The sterile injectable preparation may also be a sterile injectable solution or suspension in a non-toxic parenterally acceptable diluent or solvent, for example as a solution in 1,3-butanediol. Among the acceptable vehicles and solvents that may be employed are water, Ringer's solution, and isotonic sodium chloride solution. In addition, sterile, fixed oils are conventionally employed as a solvent or suspending medium. For this purpose any bland fixed oil may be employed, including synthetic mono-or diglycerides. In addition, fatty acids such as oleic acid find use in the preparation of injectables.

For pulmonary administration, the pharmaceutical composition may be administered in the form of an aerosol or with an inhaler including dry powder aerosol.
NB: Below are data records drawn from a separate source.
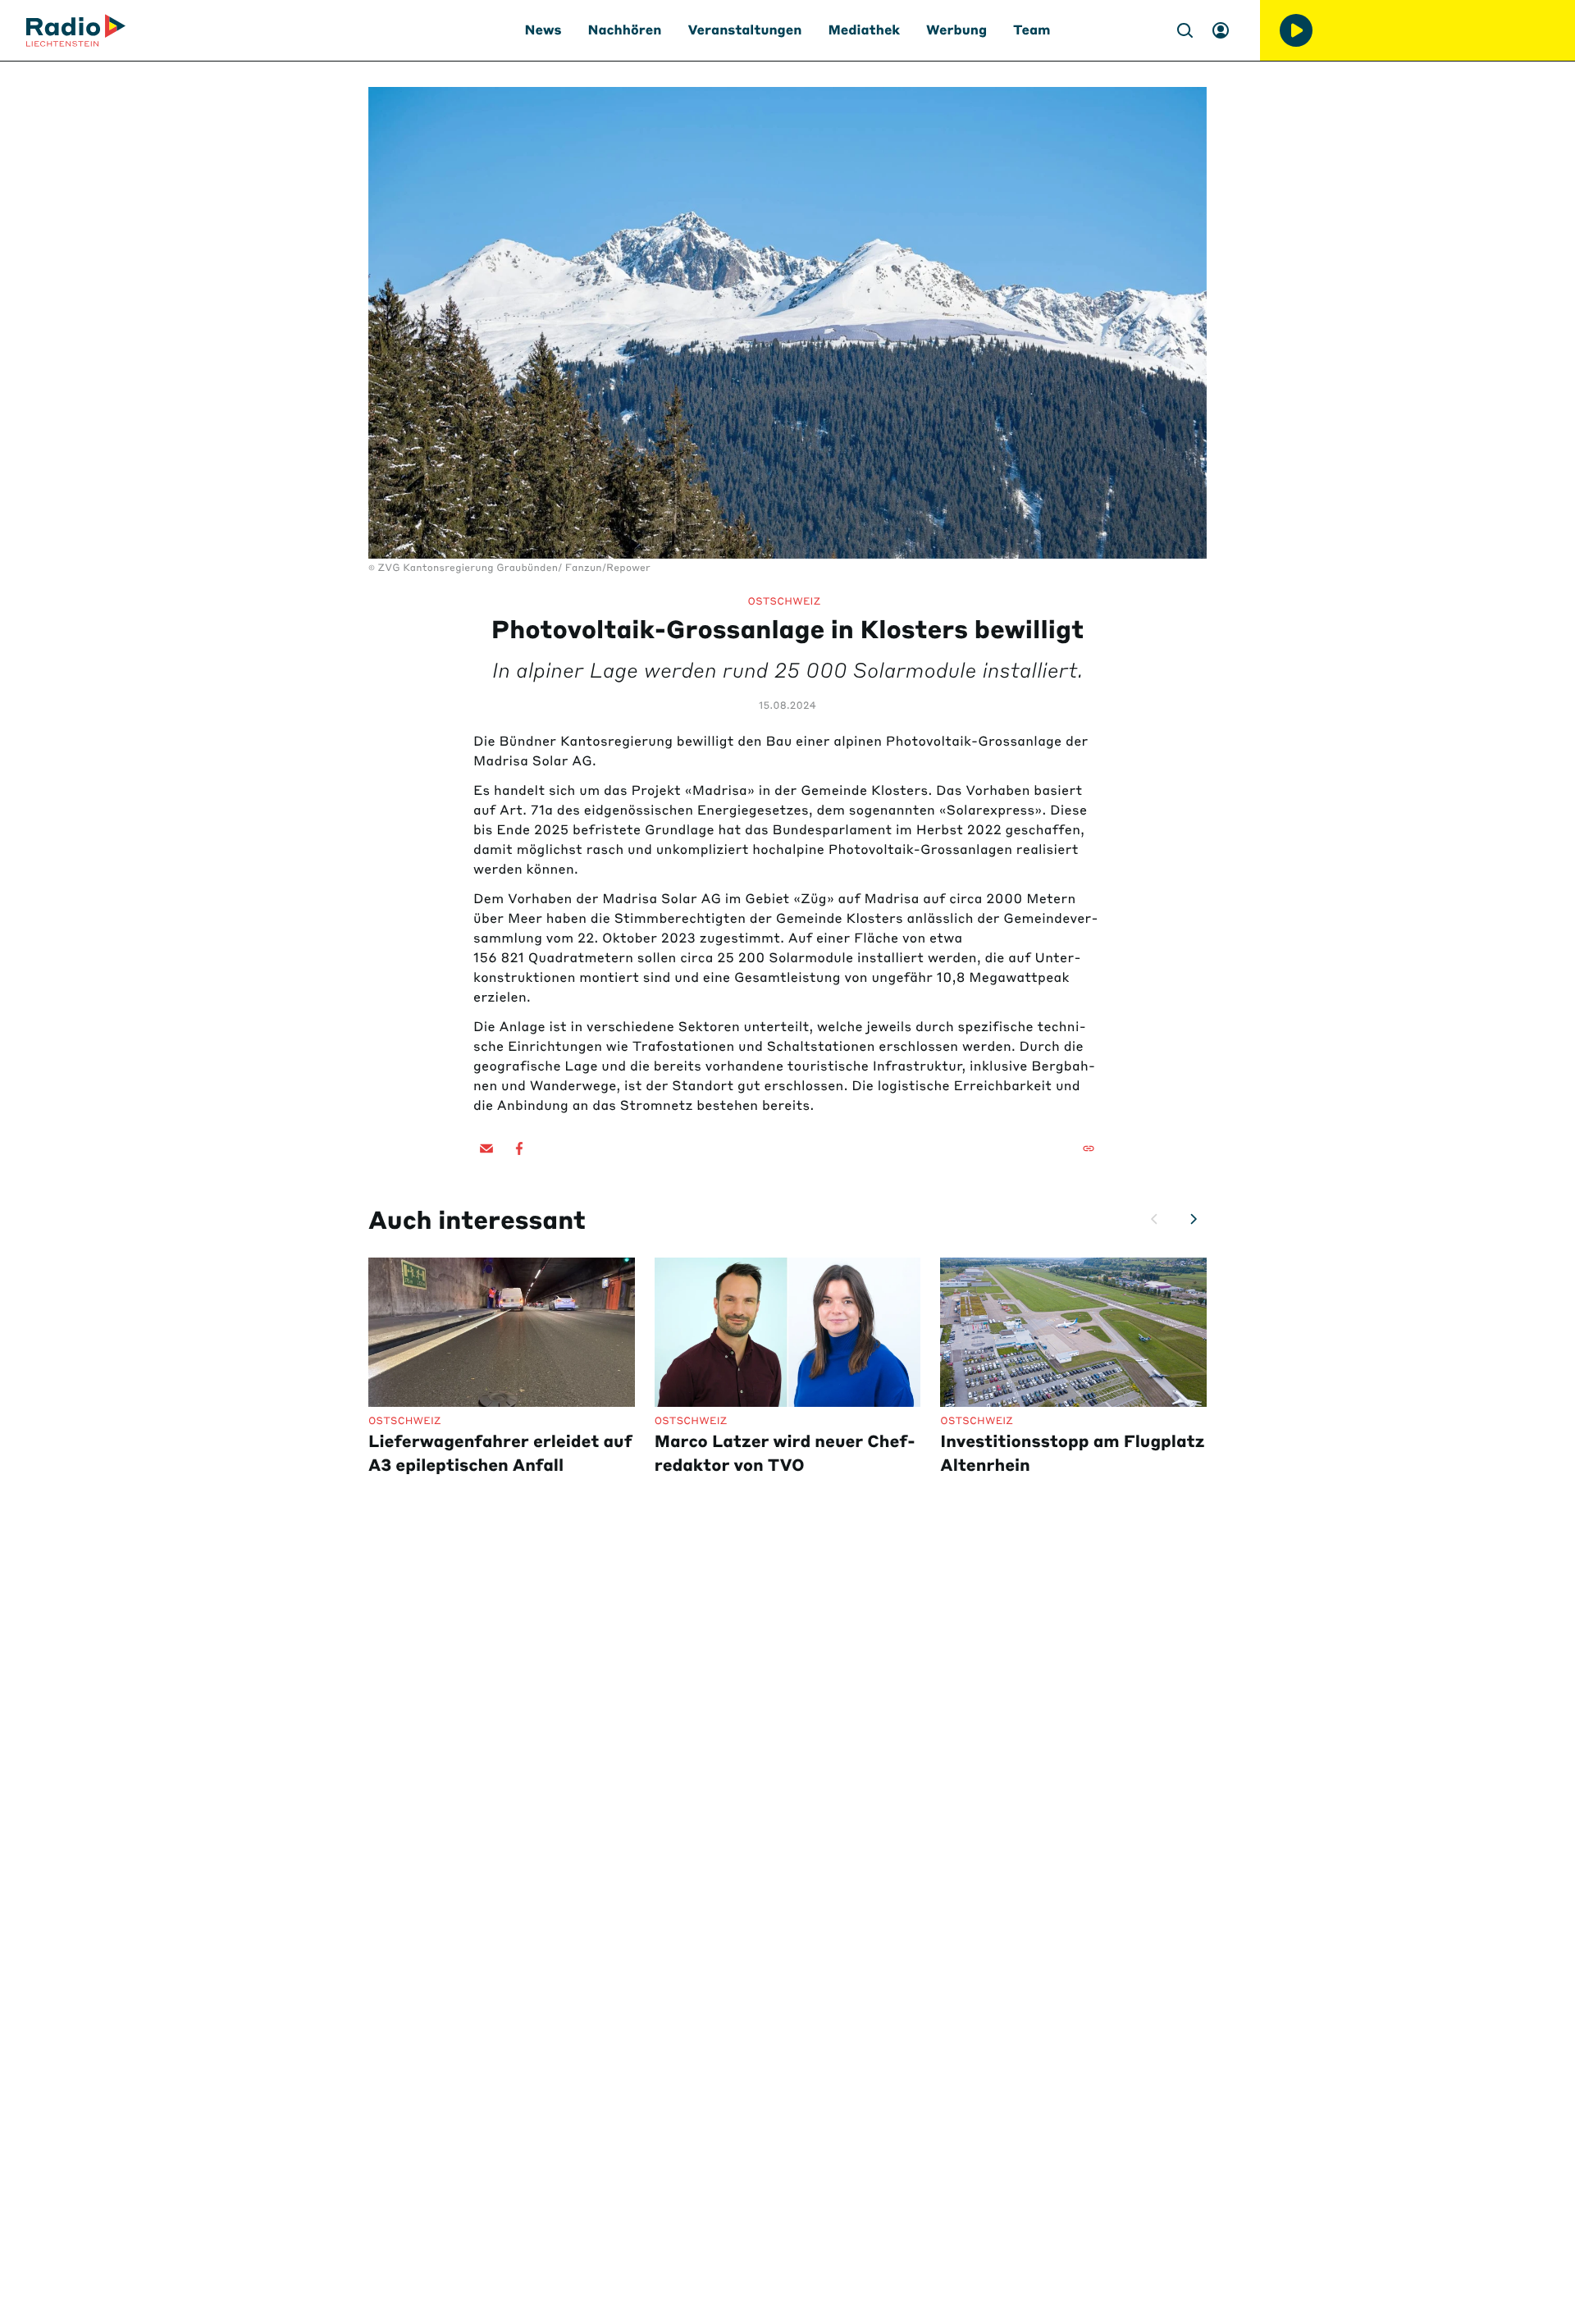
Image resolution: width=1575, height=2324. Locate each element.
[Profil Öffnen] (1221, 30)
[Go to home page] (76, 30)
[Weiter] (1193, 1219)
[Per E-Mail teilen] (486, 1148)
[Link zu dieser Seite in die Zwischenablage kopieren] (1088, 1148)
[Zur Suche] (1184, 30)
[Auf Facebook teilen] (519, 1148)
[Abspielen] (1296, 30)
Suppositories for rectal administration of the drug can be prepared by mixing the drug with a suitable non-irritating excipient such as cocoa butter and polyethylene glycols that are solid at ordinary temperatures but liquid at the rectal temperature and will therefore melt in the rectum and release the drug.

The pharmaceutical compositions may be subjected to conventional pharmaceutical operations such as sterilization and/or may contain conventional adjuvants, such as preservatives, stabilizers, wetting agents, emulsifiers, buffers etc.

Tablets and pills can additionally be prepared with enteric coatings. Such compositions may also comprise adjuvants, such as wetting, sweetening, flavoring, and perfuming agents.

The foregoing is merely illustrative of the invention and is not intended to limit the invention to the disclosed compounds. Variations and changes which are obvious to one skilled in the art are intended to be within the scope and nature of the invention which are defined in the appended claims.

From the foregoing description, one skilled in the art can easily ascertain the essential characteristics of this invention, and without departing from the spirit and scope thereof, can make various changes and modifications of the invention to adapt it to various usages and conditions.

No unacceptable toxological effects are expected when compounds of the present invention are administered in accordance with the present invention.

All mentioned references, patents, applications and publications, are hereby incorporated by reference in their entirety, as if here written.